Update these lines by changing every "green" to "blue", leaving everything else as it is. Leave the pictures out of your answer.

## RECORDS FOR THIS EXERCISE
════

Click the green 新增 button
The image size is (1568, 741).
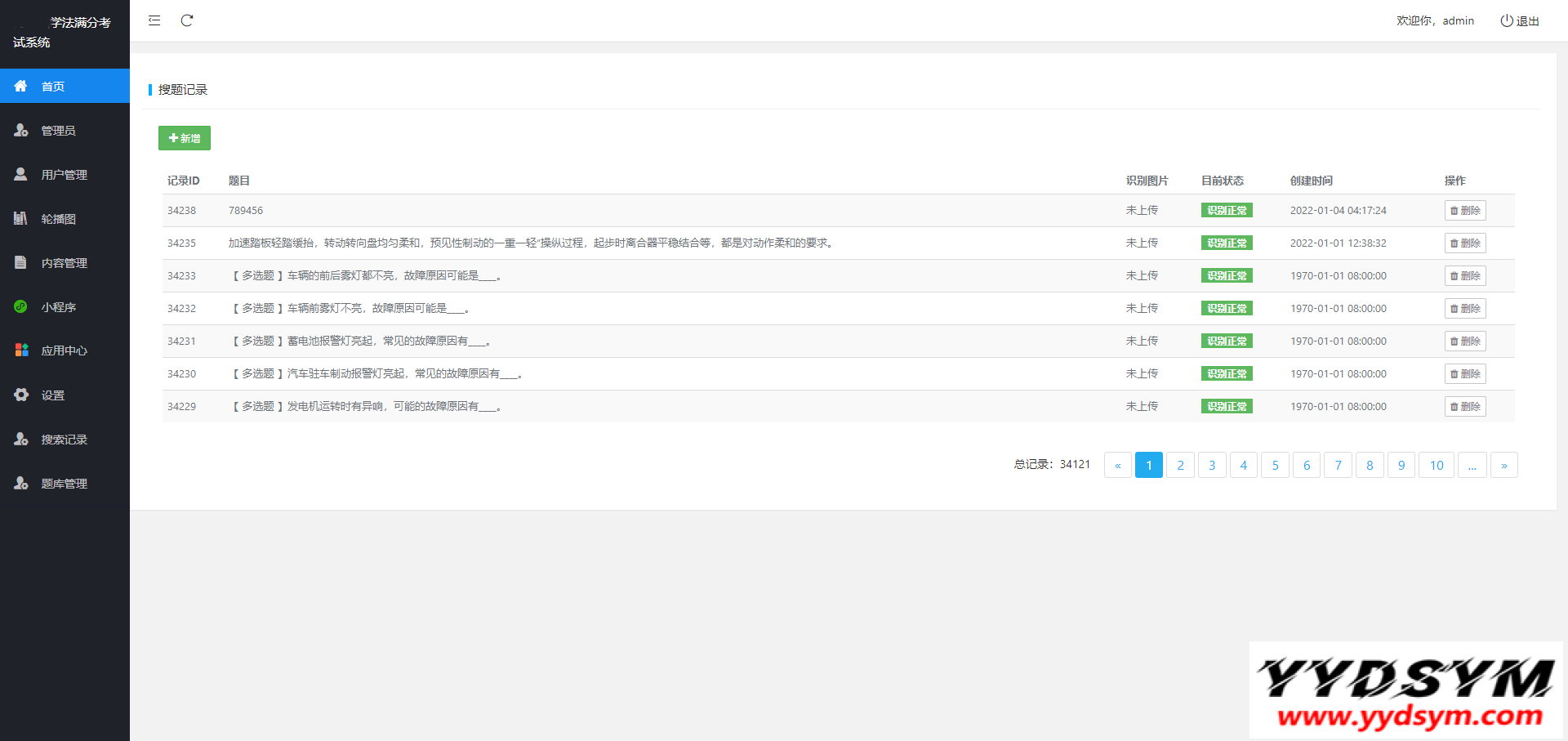[x=185, y=138]
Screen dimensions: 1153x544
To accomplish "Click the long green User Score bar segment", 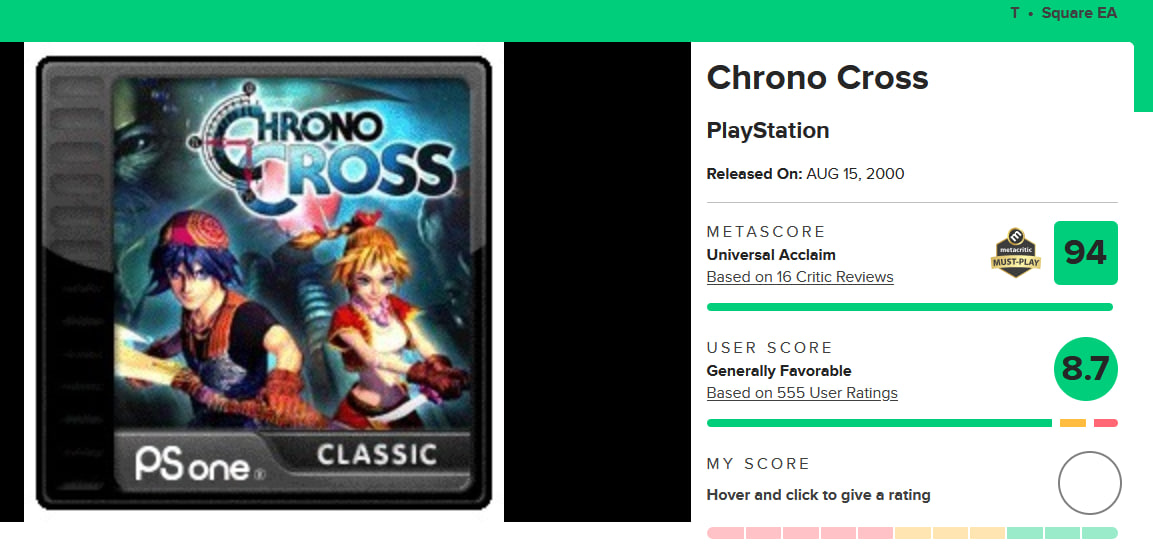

════

## SOLUTION TO THIS TASK
Click the blue 新增 button
The image size is (1568, 741).
[x=185, y=138]
Screen dimensions: 1153x544
To accomplish "Click the long blue User Score bar segment", 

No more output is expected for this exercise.